緑、紫、ピンク、白と色が薄くなるにつれて味も香りも 繊細なものになっていくのが特徴。

ホワイトとピンクアスパラガスは盛り土をして軟白栽培されるためとても繊細な味わいとなりますが皮は固く、繊維質になります。ホワイトアスパラガスやピンクアスパラガスはピーラーでしっかりと皮をむく必要があります。

ただ各地の土の性質や気候によって様々なタイプのアスパラガスがあるのでイタリアへ春に来られる方はぜひいろいろなアスパラガスを味わってみて下さい。

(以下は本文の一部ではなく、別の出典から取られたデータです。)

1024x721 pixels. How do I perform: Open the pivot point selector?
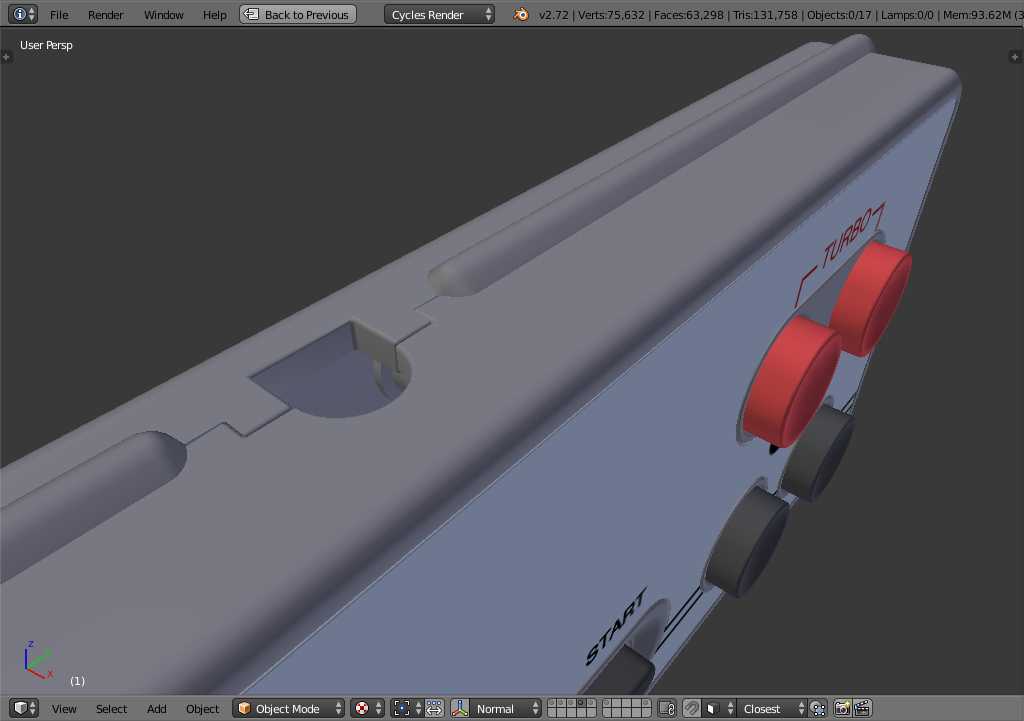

メッザーゴ(Mezzago)のピンクアスパラガスの畑。この土の下でアスパラガスが育っています。白やピンクなどのアスパラガスはこうして土の中で光を遮断して栽培されるんですよ。

イタリアのアスパラガスの種類

ホワイトアスパラガス

日光を当てないように盛り土して栽培されるため真っ白な色をしています。日光を浴びないため栄養素はグリーンアスパラガスに劣るものの独特の繊細な味と香りが美味しくほんのりとした甘味があります。フランス、オランダ、ベルギーでよく生産されているタイプで、イタリアでよく知られる産地はヴェネト州のポー川流域に広がるポー平野。バッサーノ(Bassano)産が有名ですがそれ以外にもチマドルモ(Cimadolmo)、ロンバルディア州のカンテッロ(Cantello)などの優良生産地が多くあります。

紫アスパラガス

その名のとおり全体に紫色をしているアスパラガス。何と言っても有名なのはリグーリア州アルベンガ(Albenga)産のヴィオレット・ディ・アルベンガ(violetto di Albenga)。通常のアスパラガスの染色体の数が20なのに対してこのアルベンガのものは40。その為多品種と交配させることが不可能と言われ、またアルベンガ特有の土壌もこのアスパラガスを唯一無二のものにしています。バターのようなクリーミーな食感で下に行くほど白色となりより繊細な味となります。加熱すると紫から緑へと変わってしましますが、生でサラダにしても美味しいです。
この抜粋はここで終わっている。